Basic Information
- Code: LTAT.04.016
- Lectures: Wednesday 12:15, Delta – 1022.
- Practices: Monday 12:15, Delta - 1022.
- Discord: you get access when the semester starts
- Lecturer: Helger Lipmaa (firstname.lastname@gmail.com - do not mail to ut.ee)
- Teaching assistant: Erki Külaots
General Information
Note: this is the first time this course is given. We will be lax but exciting.
Objectives
The course aims to introduce students to the fascinating area of zero-knowledge proofs and zk-SNARKs, allowing them to become researchers or cryptographic engineers in academia or industry.
Learning outcomes
The students will learn
- basic cryptography needed to understand and construct zk-SNARKs,
- currently prevalent techniques to construct efficient zk-SNARKs,
- toolkits, and techniques to apply existing zk-SNARKs in new applications.
The course will stay current, and the concrete techniques we teach will evolve with time.

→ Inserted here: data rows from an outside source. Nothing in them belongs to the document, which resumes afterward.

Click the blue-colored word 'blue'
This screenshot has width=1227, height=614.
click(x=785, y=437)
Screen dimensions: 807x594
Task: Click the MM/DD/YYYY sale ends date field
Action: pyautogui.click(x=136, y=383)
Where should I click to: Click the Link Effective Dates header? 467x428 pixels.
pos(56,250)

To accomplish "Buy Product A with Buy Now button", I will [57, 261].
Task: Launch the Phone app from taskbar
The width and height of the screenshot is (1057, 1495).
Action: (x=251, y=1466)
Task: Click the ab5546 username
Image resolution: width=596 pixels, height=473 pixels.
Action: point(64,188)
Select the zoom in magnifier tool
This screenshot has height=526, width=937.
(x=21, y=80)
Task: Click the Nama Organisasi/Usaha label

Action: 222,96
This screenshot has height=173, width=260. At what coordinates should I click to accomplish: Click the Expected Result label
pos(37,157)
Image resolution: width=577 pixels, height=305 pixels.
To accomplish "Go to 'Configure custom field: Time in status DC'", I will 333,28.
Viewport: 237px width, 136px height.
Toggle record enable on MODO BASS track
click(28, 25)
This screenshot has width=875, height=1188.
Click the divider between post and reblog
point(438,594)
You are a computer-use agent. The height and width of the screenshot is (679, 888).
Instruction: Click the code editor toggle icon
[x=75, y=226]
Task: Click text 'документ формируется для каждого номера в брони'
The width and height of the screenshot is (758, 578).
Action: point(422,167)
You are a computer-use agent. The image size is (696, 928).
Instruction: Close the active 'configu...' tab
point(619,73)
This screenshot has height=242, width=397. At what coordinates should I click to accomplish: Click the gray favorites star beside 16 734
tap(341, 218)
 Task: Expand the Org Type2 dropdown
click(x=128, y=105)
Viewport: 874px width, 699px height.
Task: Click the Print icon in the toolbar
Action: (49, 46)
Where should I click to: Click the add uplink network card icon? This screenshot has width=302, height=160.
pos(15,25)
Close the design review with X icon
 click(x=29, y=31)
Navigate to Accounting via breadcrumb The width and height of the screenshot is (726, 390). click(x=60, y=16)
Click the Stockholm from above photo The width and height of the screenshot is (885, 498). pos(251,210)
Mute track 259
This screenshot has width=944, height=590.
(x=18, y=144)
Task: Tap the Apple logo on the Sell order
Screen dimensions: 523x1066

Brief description of content
Zero-knowledge (ZK) proofs and especially zk-SNARKs (succinct non-interactive proofs of knowledge) are currently a very trendy topic, especially motivated by the application of privacy-preserving blockchain. Other applications include privacy-preserving machine learning (including the training), privacy-preserving image processing, etc. Zk-SNARKs allow one to prove that some large-scale computation was performed correctly with two additional objectives: (1) nothing is leaked about the private data, and (2) verifying the proof should be considerably more efficient than doing the computation itself. The area is currently very rich in theory (with hundreds of research papers annually) and practice (a few hundred active startups). The objective of the course is to introduce students to this fascinating area. They will learn cryptographic techniques needed to understand and construct modern zk-SNARKs and modern toolkits to apply in practical applications.
Target group
The student is geared towards graduate students, but we accept undergraduate students that have taken Cryptology I or an analog. We assume that the student has taken basic courses in mathematics and algorithms.